Nom ▬ レインツリー – Reintsurï – L'arbre à pluie
Prénoms ▬ 愛 – Ai – L'amour
Surnom ▬ Aucuns
Âge ▬ 25 Ans
Nationalité ▬ Amenthalys
Rang Social ▬ Roturière
Sexualité ▬ Hétéro
Métier ▬ Traqueuse
Habitation ▬ Pretty Downtown les quartiers aisés, dans une petite baraque rauque.

PARTICULARITÉS


PHYSIQUE
Taille : 1m55
Poids: 52 kg
Cheveux : Bleu glacial, à la limite du blanc, longs et lisses
Yeux : Bleu hétéroclite, c'est à dire bleu sur le dessus, et vert en dessous, en dégradé progressif.
Aspect : Enfantin, fragile et svelte.

KARNEVALE ▬ Substitution des blessures :
Capacités : Interversion complète des blessures entre le détenteur et sa cible ; Transfert complet, ou partiel des blessures du détenteur vers sa cible ; Transfert complet ou partiel des blessures de la cible vers le détenteur.
Limite du pouvoir : Pour utiliser ce pouvoir, il faut absolument une cible vivante. Il faut aussi avoir un contact physique rapproché avec la cible. De plus chaque blessures transférées peut, selon l'envie et la maîtrise du détenteur, s'atténuer ou s'aggraver légèrement. Aussi, une blessure mortelle ne peut en aucuns moyens être transférée. Enfin, il est impossible pour le détenteur de transférer une blessure qui est relatif à un sens, ainsi le pouvoir ne permet pas de transférer une cécité d'une personne à une autre, ou une aphonie.
Maîtrise (Actuelle) : Maîtrise nulle, Ai vient de découvrir son pouvoir avec effroi, il est possible pour elle de substituer des blessures sans le vouloir, rien qu'en ayant un contact rapproché avec une personne. Bien entendu, il lui est impossible par ce procédé d'en échanger l'entièreté.

Armes ▬ Ai dispose de deux brassards de combat en métal d'un poids environnant 2.5 kg.
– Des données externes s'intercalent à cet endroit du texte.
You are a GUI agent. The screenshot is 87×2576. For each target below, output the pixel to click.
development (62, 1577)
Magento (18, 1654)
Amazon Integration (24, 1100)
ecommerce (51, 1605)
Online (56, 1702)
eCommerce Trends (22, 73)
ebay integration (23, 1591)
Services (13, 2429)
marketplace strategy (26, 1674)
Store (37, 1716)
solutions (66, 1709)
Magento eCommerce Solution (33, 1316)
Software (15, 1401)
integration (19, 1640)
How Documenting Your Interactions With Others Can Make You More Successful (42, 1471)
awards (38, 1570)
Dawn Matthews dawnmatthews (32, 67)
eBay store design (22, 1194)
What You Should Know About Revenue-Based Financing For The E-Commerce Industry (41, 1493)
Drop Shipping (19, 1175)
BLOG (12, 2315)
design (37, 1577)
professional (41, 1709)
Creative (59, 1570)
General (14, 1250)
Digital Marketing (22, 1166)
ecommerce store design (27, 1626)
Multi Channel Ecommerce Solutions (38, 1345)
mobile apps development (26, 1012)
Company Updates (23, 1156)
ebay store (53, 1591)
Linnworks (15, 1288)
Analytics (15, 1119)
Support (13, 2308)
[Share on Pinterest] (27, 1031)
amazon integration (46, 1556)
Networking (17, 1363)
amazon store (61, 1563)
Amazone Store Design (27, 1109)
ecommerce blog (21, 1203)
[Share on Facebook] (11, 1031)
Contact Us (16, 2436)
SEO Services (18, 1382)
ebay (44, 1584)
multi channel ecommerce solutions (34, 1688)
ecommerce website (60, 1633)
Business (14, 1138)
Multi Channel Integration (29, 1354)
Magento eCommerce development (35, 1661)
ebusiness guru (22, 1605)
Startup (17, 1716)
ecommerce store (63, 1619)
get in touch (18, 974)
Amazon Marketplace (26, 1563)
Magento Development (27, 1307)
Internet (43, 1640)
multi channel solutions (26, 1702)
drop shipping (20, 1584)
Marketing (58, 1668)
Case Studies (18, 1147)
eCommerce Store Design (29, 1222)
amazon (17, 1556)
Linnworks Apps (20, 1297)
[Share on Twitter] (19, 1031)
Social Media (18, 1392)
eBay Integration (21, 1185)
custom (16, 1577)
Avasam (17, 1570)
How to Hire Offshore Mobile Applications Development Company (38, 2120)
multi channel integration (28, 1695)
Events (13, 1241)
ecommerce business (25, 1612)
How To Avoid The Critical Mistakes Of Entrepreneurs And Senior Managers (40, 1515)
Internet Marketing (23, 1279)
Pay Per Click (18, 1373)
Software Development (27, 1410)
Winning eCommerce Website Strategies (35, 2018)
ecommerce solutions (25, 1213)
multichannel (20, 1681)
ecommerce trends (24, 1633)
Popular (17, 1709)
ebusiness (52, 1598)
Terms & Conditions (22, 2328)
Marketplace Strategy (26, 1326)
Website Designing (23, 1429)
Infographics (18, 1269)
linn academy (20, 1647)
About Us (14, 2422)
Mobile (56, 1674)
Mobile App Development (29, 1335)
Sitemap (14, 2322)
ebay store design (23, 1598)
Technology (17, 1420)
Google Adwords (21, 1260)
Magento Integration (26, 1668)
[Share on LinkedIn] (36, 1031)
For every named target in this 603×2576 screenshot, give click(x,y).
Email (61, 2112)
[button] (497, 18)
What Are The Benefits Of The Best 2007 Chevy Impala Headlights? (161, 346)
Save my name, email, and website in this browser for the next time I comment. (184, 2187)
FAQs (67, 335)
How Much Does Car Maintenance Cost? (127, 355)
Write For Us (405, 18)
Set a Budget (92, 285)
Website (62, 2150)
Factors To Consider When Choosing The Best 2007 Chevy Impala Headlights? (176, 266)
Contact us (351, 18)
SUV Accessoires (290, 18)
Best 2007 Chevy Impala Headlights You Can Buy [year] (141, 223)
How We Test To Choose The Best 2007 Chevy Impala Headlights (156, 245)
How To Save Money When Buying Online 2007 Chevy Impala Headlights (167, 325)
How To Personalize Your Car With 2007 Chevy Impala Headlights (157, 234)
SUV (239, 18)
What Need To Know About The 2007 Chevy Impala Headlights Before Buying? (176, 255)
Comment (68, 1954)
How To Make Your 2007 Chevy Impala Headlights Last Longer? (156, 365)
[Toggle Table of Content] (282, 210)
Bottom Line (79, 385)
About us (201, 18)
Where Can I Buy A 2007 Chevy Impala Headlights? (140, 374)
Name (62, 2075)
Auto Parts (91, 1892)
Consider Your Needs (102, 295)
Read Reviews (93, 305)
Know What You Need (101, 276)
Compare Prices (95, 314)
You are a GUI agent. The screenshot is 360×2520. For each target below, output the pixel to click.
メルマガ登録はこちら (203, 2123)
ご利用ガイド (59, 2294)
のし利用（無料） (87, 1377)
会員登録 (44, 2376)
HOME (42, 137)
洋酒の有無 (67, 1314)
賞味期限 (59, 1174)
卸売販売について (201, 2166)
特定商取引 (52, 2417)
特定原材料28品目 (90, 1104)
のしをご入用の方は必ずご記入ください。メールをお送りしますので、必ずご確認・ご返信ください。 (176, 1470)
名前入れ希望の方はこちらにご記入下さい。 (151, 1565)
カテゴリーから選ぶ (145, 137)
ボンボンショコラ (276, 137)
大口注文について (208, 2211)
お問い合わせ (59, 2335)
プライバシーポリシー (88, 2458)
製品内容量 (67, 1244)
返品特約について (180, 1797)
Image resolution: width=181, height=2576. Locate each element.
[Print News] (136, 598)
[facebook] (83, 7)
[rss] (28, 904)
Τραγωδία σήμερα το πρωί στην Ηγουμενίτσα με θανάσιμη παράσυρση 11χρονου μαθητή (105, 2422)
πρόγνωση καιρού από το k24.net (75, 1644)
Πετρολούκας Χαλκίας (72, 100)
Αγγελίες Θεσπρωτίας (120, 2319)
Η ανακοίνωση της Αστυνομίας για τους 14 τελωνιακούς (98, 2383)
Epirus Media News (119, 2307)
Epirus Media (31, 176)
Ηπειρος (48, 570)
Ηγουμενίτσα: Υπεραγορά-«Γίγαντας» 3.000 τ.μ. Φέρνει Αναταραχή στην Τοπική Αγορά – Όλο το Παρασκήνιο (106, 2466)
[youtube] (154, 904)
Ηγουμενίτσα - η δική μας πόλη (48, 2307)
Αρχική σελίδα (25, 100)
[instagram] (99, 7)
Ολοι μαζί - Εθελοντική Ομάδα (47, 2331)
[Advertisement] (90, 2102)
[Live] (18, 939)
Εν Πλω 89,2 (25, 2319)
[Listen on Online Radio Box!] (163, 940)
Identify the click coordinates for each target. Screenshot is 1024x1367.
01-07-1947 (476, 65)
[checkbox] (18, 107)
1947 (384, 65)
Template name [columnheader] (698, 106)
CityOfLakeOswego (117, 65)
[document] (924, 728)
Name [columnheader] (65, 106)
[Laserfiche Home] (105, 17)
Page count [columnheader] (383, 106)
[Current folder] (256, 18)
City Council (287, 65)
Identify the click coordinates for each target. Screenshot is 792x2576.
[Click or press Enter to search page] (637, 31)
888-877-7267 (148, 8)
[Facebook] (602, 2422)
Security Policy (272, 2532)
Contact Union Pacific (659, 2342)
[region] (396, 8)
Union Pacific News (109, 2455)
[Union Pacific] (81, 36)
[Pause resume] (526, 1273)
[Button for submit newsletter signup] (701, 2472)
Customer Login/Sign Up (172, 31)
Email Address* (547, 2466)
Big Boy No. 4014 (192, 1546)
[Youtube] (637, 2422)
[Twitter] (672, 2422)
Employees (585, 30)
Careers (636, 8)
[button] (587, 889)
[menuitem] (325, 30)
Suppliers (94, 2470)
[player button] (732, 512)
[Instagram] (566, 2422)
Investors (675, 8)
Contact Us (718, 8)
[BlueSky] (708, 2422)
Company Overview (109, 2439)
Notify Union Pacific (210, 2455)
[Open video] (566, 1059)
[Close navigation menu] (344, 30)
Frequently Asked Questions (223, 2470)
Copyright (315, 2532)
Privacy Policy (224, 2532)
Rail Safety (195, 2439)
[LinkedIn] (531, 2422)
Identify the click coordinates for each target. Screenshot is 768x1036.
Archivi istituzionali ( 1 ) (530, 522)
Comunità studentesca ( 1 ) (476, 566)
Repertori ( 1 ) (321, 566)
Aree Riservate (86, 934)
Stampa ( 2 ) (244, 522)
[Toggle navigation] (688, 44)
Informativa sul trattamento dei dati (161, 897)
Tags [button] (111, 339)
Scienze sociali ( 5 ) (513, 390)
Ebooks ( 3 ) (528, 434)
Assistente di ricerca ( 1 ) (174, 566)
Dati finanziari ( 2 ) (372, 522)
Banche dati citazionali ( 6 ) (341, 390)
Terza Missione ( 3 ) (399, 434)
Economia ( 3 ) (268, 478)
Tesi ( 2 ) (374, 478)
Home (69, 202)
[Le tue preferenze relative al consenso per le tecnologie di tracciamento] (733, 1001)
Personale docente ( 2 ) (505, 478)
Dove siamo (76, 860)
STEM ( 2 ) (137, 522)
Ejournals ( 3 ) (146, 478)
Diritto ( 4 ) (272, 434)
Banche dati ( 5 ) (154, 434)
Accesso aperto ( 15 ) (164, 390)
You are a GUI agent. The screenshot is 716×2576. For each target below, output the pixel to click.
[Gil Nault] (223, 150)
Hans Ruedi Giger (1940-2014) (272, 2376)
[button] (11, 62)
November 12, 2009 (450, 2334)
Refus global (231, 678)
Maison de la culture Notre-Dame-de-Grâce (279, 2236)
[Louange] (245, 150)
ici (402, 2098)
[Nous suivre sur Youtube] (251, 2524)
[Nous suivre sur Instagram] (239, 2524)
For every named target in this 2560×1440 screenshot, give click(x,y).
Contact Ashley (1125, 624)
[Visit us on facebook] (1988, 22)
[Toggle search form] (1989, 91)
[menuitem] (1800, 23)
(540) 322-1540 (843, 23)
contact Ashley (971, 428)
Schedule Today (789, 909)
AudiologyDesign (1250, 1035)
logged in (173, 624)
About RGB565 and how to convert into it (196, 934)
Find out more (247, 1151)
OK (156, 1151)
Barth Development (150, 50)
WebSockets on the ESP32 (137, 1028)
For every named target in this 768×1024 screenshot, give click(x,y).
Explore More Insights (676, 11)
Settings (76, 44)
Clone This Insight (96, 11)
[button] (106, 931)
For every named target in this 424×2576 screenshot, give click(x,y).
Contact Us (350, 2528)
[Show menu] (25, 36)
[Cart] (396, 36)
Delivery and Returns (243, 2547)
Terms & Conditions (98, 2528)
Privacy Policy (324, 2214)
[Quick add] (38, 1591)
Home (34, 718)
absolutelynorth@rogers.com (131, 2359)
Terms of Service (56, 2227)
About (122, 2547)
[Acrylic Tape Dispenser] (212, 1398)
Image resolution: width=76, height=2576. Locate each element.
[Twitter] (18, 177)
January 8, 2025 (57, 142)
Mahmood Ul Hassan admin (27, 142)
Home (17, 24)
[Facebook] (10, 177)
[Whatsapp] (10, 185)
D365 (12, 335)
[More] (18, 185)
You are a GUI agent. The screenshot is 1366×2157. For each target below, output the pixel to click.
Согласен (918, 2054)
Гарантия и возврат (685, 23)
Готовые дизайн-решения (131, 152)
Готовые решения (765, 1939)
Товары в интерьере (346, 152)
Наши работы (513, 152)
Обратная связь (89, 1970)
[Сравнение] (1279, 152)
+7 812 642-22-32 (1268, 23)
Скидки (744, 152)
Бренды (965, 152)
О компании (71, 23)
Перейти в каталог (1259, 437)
Ces brassards forment une lame aiguisée rétractable et ce sur toute leur longueur.
Équipements ▬ Ai détient un collier rare autour du cou, de couleur blanche et vive, la perle brille de mille lueurs la nuit. La fille ne détient pas d'autre biens en particulier si ce n'est quelques vêtements plus ou moins bien présentés.



MOI & SEULEMENT MOI


Description Physique :

Mon coeur vacillait, une déchirure importante me regagnai lorsque je m'avisai des abords. Cette enclave, je la savais et je la mirai du plus profond de mes souvenirs. Mon regard frôlait l'amertume et chacun de mes membres souffraient. Inconsciemment, mon être s'empressait de connaître la vérité. Etait-ce là le lieu de l'amorce, le fondement de tout un destin? Non, pour aucuns motifs cela fut en mesure de vérifier la réalité. Alors mon corps exista à l'inertie soudainement. Je visualisai d'ici la boîte qui m'enrobait et me rongeait l'âme. Certainement, je, et ma destinée aperçurent cet être si délicat qui siégea en façade.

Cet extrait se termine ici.